## OBJECTIVE
Carry on the blog post about arts and civil society, picking up after its final sentence.

## READING TEXT
----

Broken Turtle Blog

Broken Turtle Blog

Saturday, December 12, 2009

Arts and Civil Society on Maggie’s Farm

Reconnecting Individual Plight with Common Struggle
Well, he hands you a nickel,
He hands you a dime,
He asks you with a grin
If you're havin' a good time,
Then he fines you every time you slam the door.
(“Maggie’s Farm,” by Bob Dylan)
     Civil Society, which includes nonprofits, unions, and artists, needs a common vision that reconnects individual plight with common struggle nationwide. I was reinforced in this conviction by three articles that appeared Tuesday in my local paper, the News Journal of Wilmington, Delaware.
     The first deals with the dearth in funding for Delaware non-profits, as reported by Mary Kress Littlepage, author of “Philanthropy in the First State.” According to the report, state non-profits “lack the organization, financial stability and sufficient support from foundations, corporations and individuals to handle the state's growing needs.” If this is true in tiny Delaware, U.S. banking capital and home to half the nation’s corporations, it is replicated, I am sure, all across the United States of Maggie’s Farm.
     The second, an AP story by Brett Zongker, describes President Obama’s salutary interest in the arts, evidenced by White House performances, arts workshops there, and an infusion of stimulus funds into the arts sector, which, according to the article, “employs nearly six million people at a hundred thousand nonprofit art groups.”
     The last, seemingly unrelated to the other two, actually strikes the common theme: the atomized approach to the human condition that focuses on individual plight rather than social solutions to that plight.
     The story touts a visit by celebrity scold Bill Cosby, who brought his personal responsibility message to inner-city youth at Wilmington’s West End Neighborhood House. Author of "Come on, People: On the Path from Victims to Victors," Cosby asserted in an interview that "[s]ome people seem to use the fact that racism exists to create an inertia of entropy,” adding that “[s]ome 'poverty pimps' want us to not move to become unstuck."
     Now, it is a recurrent myth that Black leaders from Frederick Douglas to W.E.B. Dubois, Martin Luther King, and Al Sharpton trade responsibility for victimology.
     Not so fast on connecting “the Cos” to that myth. Maybe he agrees with Frederick Douglass in how taking individual responsibility can turn folks from “victims to victors”: "He who would be free must strike the first blow."
     Striking the first blow is not the recommendation of Littlepage’s nonprofit study, which was prompted by the Public Policy Institute, an affiliate of the state Chamber of Commerce. It prescribes “more robust leadership so the nonprofit community can speak with a stronger voice to donors and local governments.”
     Don’t expect John Taylor, formerly of the News Journal and now Institute Executive Director, to invite anyone to challenge corporate wisdom at the follow-up forum scheduled at the University of Delaware March 22 and 23.
     Neither in community service nor in the arts may one “strike the first blow” without untoward consequences, even when one’s weapons are mere words, unless one speaks with an empowering common vision and powerful allies.
     For example, while the Obama administration may have signaled a revival of state support for the arts, Obama appointee Yosi Sergant was blown out of his National Endowment for Arts job when he suggested that artists address health care, education, and the environment, after Fox News mouth Glenn Beck belched.
     Similarly, the nonprofit ACORN, which pushed charity too close to empowerment, was entrapped, framed, and slandered by Fox and then unconstitutionally stripped of its funding by the Democratic-controlled Congress. At this writing, the U.S. Eastern New York District Court has just issued an injunction against the funding cut-off.

----

[Dataset entries]
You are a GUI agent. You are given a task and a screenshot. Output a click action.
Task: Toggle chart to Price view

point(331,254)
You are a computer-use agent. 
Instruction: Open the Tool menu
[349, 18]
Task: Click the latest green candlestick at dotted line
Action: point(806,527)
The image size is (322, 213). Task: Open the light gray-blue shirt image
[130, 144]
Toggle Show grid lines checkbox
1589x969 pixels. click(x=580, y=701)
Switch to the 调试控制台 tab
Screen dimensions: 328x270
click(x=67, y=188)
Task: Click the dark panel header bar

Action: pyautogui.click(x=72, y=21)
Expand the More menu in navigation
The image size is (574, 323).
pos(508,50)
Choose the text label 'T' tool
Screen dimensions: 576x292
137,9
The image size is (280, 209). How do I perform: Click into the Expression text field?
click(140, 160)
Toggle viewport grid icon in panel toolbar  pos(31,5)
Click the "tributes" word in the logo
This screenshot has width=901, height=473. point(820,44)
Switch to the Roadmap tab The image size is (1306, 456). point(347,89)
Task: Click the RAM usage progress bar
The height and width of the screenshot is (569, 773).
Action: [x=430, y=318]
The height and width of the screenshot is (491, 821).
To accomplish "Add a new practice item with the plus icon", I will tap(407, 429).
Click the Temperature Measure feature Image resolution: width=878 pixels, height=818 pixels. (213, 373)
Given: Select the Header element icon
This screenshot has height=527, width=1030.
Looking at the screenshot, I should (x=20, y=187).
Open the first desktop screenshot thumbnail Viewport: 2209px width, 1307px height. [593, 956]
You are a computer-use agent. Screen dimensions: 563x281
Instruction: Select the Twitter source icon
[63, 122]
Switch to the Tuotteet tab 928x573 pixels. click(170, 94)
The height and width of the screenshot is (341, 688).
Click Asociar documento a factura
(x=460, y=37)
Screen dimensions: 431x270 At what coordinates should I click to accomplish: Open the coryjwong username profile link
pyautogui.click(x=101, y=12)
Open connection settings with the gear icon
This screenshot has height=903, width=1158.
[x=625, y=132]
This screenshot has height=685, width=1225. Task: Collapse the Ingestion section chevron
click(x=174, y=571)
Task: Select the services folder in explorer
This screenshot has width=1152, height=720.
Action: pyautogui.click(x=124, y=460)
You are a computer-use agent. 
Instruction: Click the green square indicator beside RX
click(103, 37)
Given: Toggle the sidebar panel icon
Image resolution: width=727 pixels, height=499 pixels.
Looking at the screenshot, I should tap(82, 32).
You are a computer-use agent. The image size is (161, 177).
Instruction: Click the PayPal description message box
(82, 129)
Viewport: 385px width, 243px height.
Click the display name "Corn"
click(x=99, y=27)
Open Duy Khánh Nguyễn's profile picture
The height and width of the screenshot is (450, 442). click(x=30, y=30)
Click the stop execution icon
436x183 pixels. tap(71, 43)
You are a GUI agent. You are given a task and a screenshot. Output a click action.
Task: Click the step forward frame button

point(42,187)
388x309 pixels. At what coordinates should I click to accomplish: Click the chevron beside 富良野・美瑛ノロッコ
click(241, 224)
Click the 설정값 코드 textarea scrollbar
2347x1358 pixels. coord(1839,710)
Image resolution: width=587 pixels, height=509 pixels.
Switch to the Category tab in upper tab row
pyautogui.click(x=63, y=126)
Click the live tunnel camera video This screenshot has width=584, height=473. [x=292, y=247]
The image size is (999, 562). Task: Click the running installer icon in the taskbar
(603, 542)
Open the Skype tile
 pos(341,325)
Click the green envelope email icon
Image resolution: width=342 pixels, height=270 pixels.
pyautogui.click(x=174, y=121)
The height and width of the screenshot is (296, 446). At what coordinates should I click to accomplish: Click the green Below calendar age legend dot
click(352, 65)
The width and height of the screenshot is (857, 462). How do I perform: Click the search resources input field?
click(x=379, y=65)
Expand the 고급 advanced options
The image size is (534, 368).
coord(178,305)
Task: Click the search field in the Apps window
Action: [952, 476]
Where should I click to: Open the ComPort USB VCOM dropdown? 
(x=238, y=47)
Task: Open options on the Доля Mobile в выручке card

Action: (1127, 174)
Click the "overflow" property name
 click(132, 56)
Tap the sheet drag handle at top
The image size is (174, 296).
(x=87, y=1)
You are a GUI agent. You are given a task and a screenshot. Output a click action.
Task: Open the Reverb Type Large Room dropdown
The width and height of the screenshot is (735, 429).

----

## RESULT OF THIS EXERCISE
     In both cases, when conservatives led the charge against a civil society of empowerment, liberals led the retreat.
     Civil society, according to the London School of Economics “refers to the arena of uncoerced collective action,” distinct from “the state, the family, and the market,” but whose relation to state, family, and market remains “complex, blurred and negotiated.” It is essential to the workings of democracy. Negotiation and uncoercion are key.
     The problem is that civil society in the USA is atomized and obsessed with individual victimization, if you will, counseling a foreclosed homeowner here, protesting prison conditions there, advocating for individual identities of race or gender, or writing a pretty lyric about dreams of roses blossoming in the ordure. As we have seen, when civil society challenges power, then state and market will turn from negotiation to coercion, which negates both civil society and democracy.
     So how do we revive “Hope,” now foundered on bank bailouts, militarism, and astroturf tea parties? How do we move to a common vision, a common struggle, and a successful grassroots movement?
     One model is what I have observed working and writing in Ecuador, a model adopted in various ways throughout Latin America. Civil society—unions, left parties, NGOs, women, gays, charities, liberation churches, artists—have developed a common vision, an alternative to the “neoliberal” triumphalism of big banks, captive political parties, and free market individualism. In fits and starts, they have made dramatic advances recently across the continent, with the voices of the poor now heard, their needs addressed, and a flowering of people’s culture.
     It is time for local artists and writers to rebuild their roots in the community and to fulfill their role in civil society. Get your nickels and dimes from Maggie if you can, but unite to demand power to the people.
Sunday, Dec. 13 Update:
     The News Journal dropped the other shoe Sunday with three op-eds and an editorial on the non-profit crisis, "indicative" according to the editorial, "of a 20th century sense of entitlement to donors based more on stated needs. . . than. . . an ability to get the mission accomplished as efficiently as possible. " Not too much about the sense of entitlement to bailouts for banks after wrecking the economy or to tax cuts for corporations who have outsourced jobs and accelerated the needs addressed by non-profits beyond their capacity to "get the mission accomplished."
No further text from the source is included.